**** Given records

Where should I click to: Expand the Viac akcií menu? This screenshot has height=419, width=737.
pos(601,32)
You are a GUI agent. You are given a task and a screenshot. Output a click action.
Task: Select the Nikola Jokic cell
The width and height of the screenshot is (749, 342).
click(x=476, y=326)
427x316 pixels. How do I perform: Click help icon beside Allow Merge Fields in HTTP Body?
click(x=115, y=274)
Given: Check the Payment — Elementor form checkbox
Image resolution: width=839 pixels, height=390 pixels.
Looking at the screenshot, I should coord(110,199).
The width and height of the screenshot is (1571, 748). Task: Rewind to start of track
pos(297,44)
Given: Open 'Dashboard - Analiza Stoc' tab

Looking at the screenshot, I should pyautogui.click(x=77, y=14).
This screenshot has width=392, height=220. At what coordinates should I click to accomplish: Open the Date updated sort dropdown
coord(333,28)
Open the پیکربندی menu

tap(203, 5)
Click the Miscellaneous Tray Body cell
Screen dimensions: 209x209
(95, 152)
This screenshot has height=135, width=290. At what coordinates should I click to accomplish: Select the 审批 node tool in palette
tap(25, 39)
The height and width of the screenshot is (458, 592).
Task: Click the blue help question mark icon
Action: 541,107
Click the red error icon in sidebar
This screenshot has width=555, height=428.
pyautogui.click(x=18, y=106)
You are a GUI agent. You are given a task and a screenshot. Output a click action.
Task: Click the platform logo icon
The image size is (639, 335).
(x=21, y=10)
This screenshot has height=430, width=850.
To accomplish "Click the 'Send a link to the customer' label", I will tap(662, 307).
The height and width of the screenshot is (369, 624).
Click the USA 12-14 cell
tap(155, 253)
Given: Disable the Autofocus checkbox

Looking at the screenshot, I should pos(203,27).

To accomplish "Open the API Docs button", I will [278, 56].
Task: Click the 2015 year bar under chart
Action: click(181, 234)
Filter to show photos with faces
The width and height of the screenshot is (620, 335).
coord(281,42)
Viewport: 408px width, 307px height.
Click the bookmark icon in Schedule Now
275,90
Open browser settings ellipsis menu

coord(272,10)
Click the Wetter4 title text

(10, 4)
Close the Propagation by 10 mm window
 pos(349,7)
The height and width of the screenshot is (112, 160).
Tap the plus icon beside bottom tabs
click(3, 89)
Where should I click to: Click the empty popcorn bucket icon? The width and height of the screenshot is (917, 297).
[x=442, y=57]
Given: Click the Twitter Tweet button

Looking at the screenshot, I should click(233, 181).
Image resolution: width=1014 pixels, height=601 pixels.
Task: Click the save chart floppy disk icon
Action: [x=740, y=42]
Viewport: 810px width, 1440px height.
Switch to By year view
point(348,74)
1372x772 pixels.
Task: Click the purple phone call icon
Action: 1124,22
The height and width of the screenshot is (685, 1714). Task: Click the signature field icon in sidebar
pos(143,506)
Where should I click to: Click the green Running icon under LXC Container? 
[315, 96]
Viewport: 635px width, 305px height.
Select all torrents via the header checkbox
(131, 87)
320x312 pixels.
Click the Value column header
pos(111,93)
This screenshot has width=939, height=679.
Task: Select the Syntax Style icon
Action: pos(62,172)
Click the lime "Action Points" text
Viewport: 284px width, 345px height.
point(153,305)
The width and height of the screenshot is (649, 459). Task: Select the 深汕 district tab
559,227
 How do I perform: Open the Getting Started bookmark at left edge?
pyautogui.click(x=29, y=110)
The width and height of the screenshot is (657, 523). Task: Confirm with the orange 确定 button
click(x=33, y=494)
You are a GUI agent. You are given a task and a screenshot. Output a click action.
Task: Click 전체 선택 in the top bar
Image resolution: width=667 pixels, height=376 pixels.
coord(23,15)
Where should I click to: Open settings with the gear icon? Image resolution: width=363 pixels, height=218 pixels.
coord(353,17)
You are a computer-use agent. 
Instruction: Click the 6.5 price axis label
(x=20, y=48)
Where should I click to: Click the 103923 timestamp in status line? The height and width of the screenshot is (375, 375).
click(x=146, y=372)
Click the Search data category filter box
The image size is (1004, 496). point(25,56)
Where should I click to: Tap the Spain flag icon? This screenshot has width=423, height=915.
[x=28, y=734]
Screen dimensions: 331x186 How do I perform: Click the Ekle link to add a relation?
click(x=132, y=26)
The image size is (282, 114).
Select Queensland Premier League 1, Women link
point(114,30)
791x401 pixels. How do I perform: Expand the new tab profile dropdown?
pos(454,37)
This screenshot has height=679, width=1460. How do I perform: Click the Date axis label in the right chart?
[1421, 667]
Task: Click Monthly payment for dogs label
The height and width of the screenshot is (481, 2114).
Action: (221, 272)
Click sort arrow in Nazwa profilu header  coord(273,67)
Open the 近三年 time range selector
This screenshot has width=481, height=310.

********

● **Try it**
Your task is to retype the entries verbatim, starting with the line that holds "The width and height of the screenshot is (749, 342)." and stopping after the line that holds "Click the red error icon in sidebar".

● **Task result**
The width and height of the screenshot is (749, 342).
click(x=476, y=326)
427x316 pixels. How do I perform: Click help icon beside Allow Merge Fields in HTTP Body?
click(x=115, y=274)
Given: Check the Payment — Elementor form checkbox
Image resolution: width=839 pixels, height=390 pixels.
Looking at the screenshot, I should coord(110,199).
The width and height of the screenshot is (1571, 748). Task: Rewind to start of track
pos(297,44)
Given: Open 'Dashboard - Analiza Stoc' tab

Looking at the screenshot, I should pyautogui.click(x=77, y=14).
This screenshot has width=392, height=220. At what coordinates should I click to accomplish: Open the Date updated sort dropdown
coord(333,28)
Open the پیکربندی menu

tap(203, 5)
Click the Miscellaneous Tray Body cell
Screen dimensions: 209x209
(95, 152)
This screenshot has height=135, width=290. At what coordinates should I click to accomplish: Select the 审批 node tool in palette
tap(25, 39)
The height and width of the screenshot is (458, 592).
Task: Click the blue help question mark icon
Action: 541,107
Click the red error icon in sidebar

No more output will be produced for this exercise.